The 27-year-old Hunter Valley rider is not only the top-placed rookie but also the equal highest-placed Aussie finisher in the event’s history after fellow rookie and privateer Andy Haydon placed third in 1998.
Even more significant is the fact that Toby broke his neck in a massive crash in the US in May 2013. He came within millimetres of becoming a quadriplegic. Toby had rods and screws inserted into three vertebrae and spent several months recuperating.
Then he bounced back last year with victories in both the Finke and Hattah desert races, a fourth Australian Off-Road Endurance title and a class victory for Australia in the International Six-Day Event.
Toby’s third place on a KTM Rally Replica in the Dakar Rally included a stage win and a second place, along with consistent and ever-improving performances throughout the two-week, 9000km rally.
The KTM Rally Factory Team rider started his career in motocross before switching to enduro and offroad racing.
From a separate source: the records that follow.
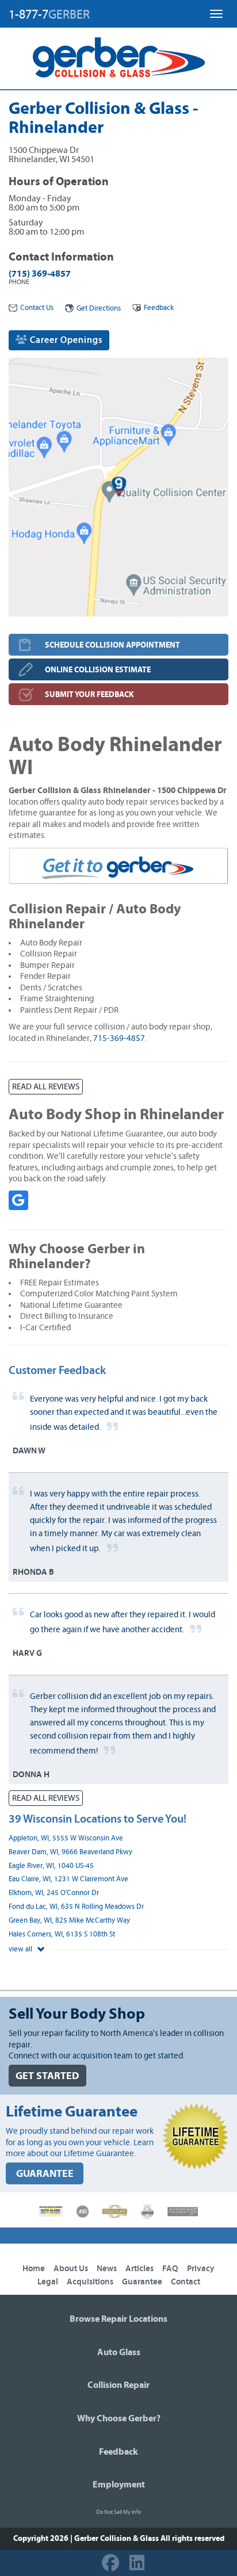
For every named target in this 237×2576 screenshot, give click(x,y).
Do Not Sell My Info (118, 2512)
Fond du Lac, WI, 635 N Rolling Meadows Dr (76, 1907)
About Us (70, 2268)
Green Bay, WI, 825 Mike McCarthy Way (69, 1920)
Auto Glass (118, 2352)
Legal (47, 2282)
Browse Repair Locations (118, 2319)
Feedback (159, 308)
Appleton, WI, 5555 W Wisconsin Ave (66, 1838)
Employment (119, 2484)
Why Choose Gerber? (118, 2418)
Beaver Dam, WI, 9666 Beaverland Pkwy (70, 1852)
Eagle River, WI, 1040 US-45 (51, 1866)
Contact (185, 2282)
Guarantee (142, 2282)
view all (21, 1949)
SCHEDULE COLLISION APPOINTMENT (112, 645)
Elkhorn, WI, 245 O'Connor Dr (54, 1893)
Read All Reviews (45, 1086)
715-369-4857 (119, 1038)
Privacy (201, 2268)
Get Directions (99, 308)
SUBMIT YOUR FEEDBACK (89, 694)
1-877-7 (49, 14)
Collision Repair (118, 2385)
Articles (139, 2268)
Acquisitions (90, 2282)
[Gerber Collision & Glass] (119, 57)
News (107, 2268)
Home (33, 2268)
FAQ (170, 2268)
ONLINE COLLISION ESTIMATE (98, 670)
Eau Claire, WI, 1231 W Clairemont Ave (68, 1879)
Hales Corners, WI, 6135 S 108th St (62, 1934)
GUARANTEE (45, 2174)
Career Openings (65, 340)
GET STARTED (47, 2076)
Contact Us (36, 308)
He has won the Finke Desert race four times and finished second in the 2012 Baja 1000.
“Being here in third place is insane,” says Toby. “I’m at a loss for words. When I decided to sign up three or four months ago, I was quite nervous, I didn’t know what I was getting into. And now I’m on the finish line … happy.”
Before this year’s rally, Toby spent a week training in Morocco with KTM’s number one rider, Marc Coma who won this year’s Dakar. It was Marc’s fifth title and KTM’s 14th consecutive victory.
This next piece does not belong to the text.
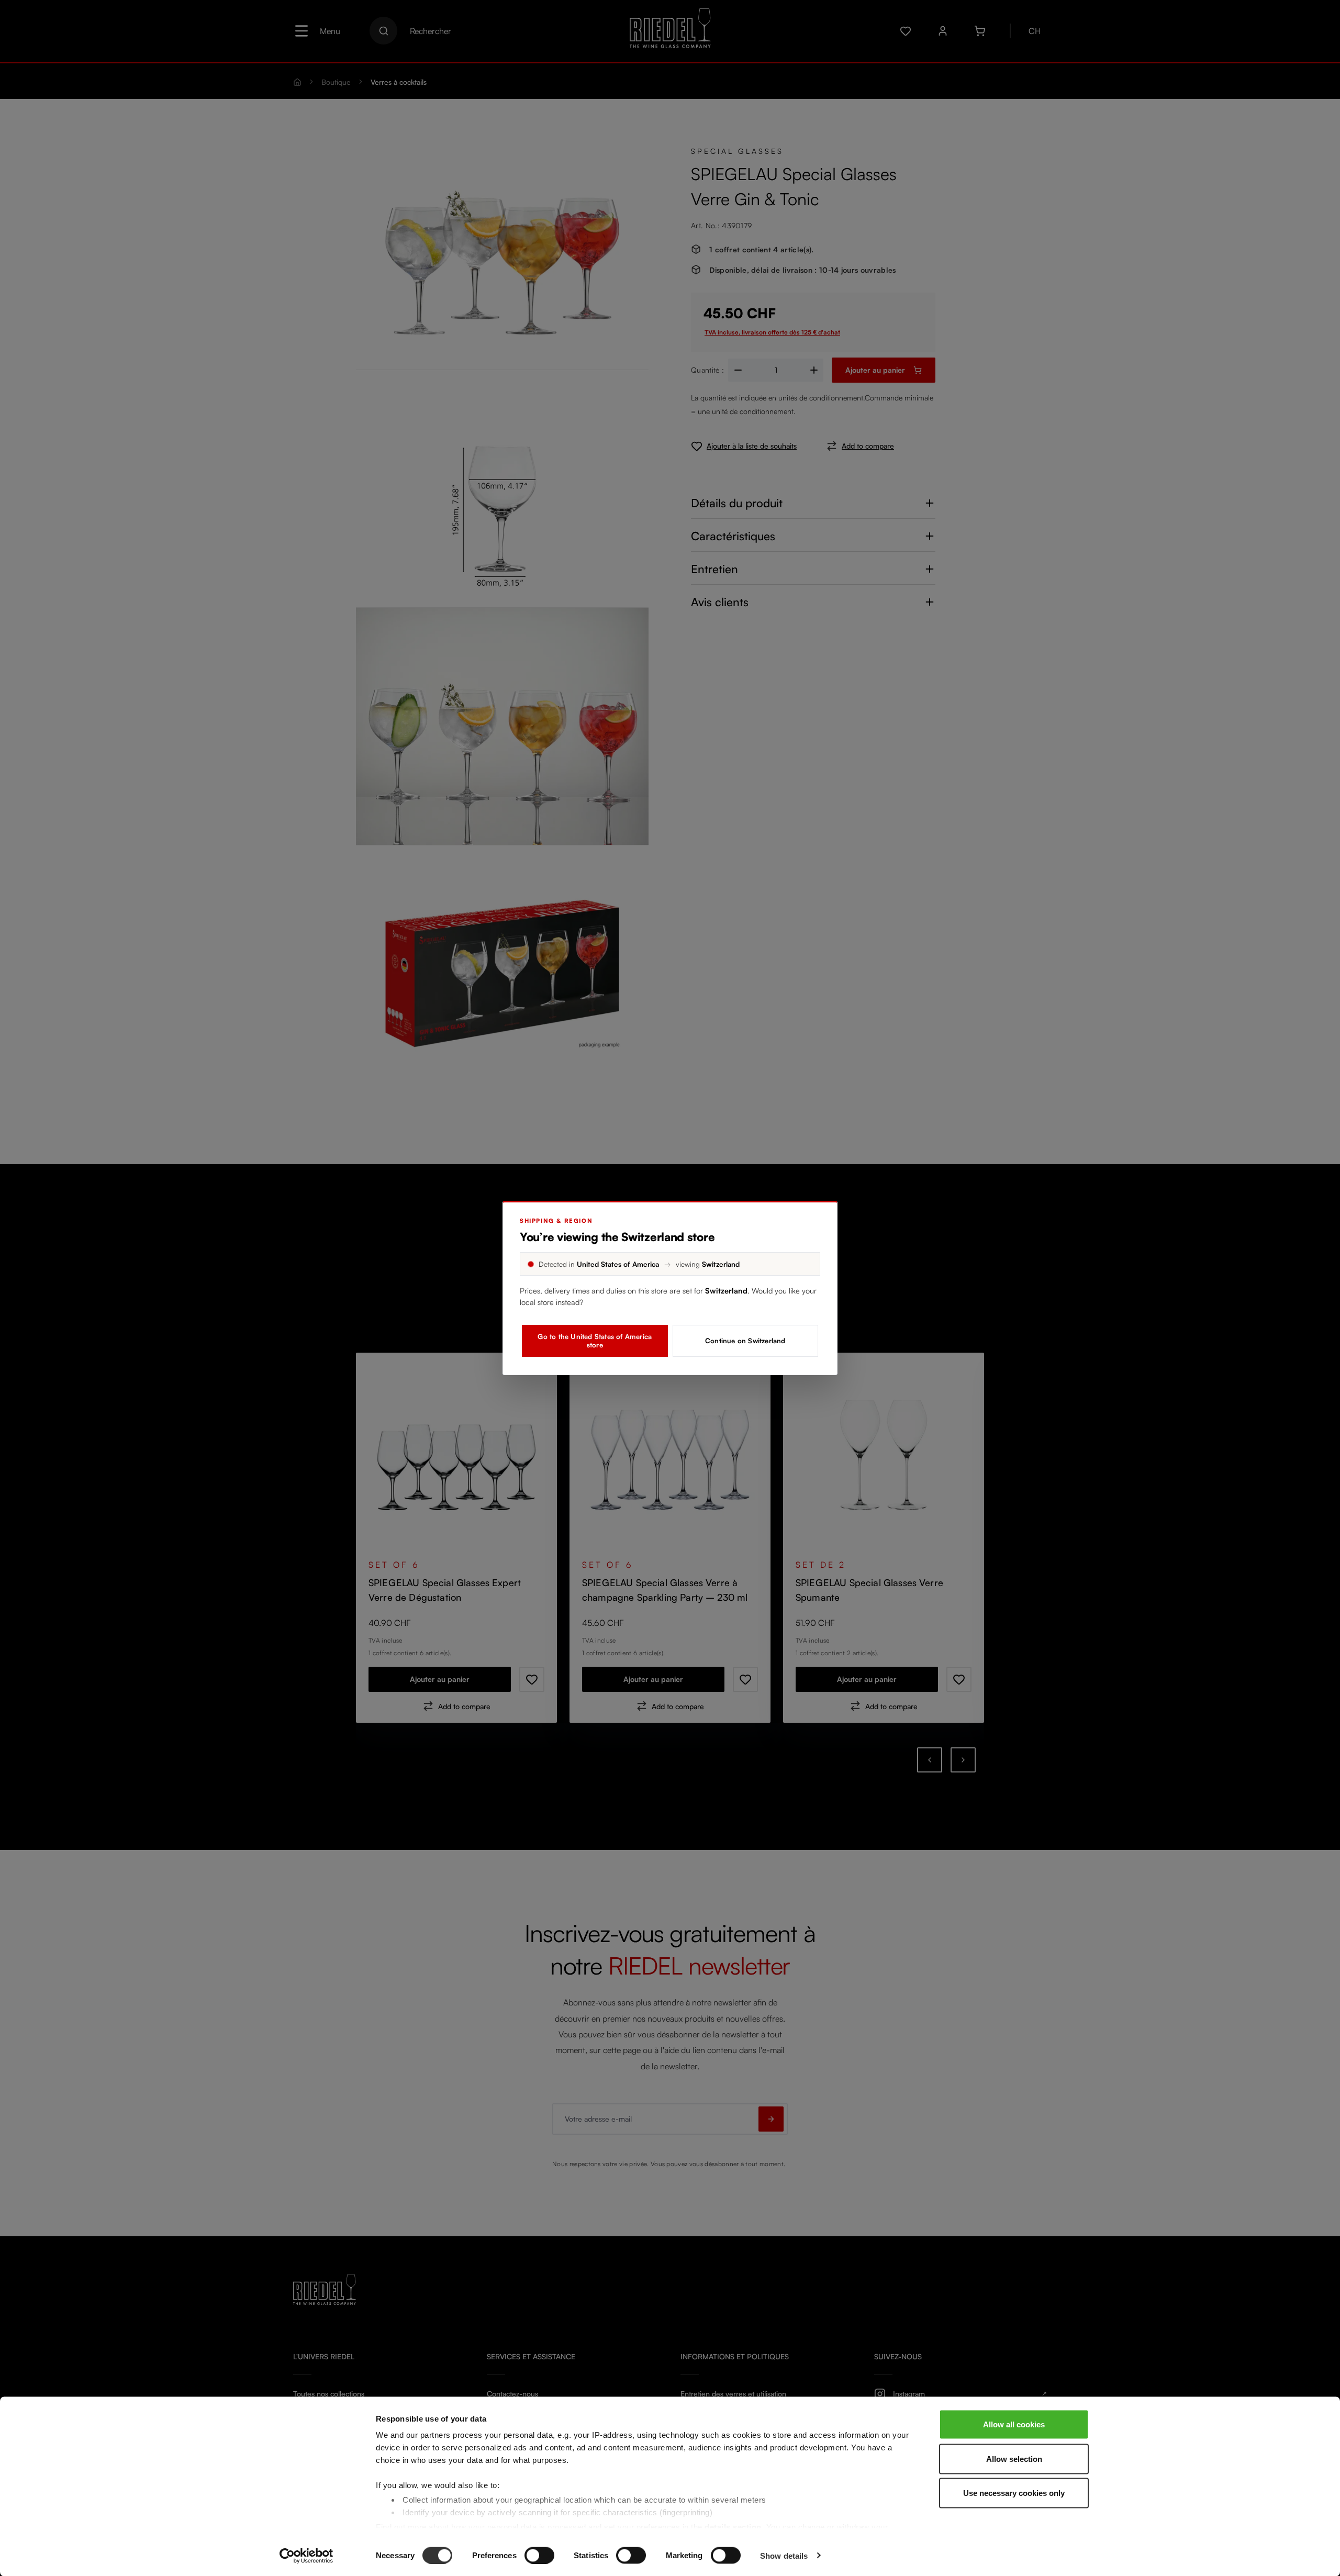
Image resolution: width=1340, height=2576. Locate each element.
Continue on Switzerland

Second place went to Honda rider Paulo Gonçalves of Portugal.
Other Aussie riders in the event were New York-based Clayton Jacobsen who withdrew on the tough eighth stage which claimed 14 other riders, and father-and-son team Simon Pavey and Llewellyn Sullivan-Pavey on KTM 450 Rally Replicas. Simon finished in 63rd place, one behind his son.
The quads section was won by Pole Rafal Sonik on a Yamaha, ahead of Argentinian Jeremias Gonzalez Ferioli, also on a Yamaha, and Bolivian Walter Nosiglia on a Honda. Qatari Nasser Al Atiyah won his second Dakar in the cars section in a Mini, followed by South African Giniel De Villiers in a Toyota and Pole Krzysztof Holowczyc in a Mini. The top three trucks were all Kamaz.
The 2015 rally included 4500km of special stages through deserts, high altitudes, scorching heat and freezing conditions in Bolivia, Argentina and Chile.
This year, 665 competitors from 53 countries lined up in 414 vehicles including 164 motorcycles, 48 quad bikes, 138 cars, 64 trucks. Of these, only 79 bikes, 18 quads, 68 cars and 51 trucks finished.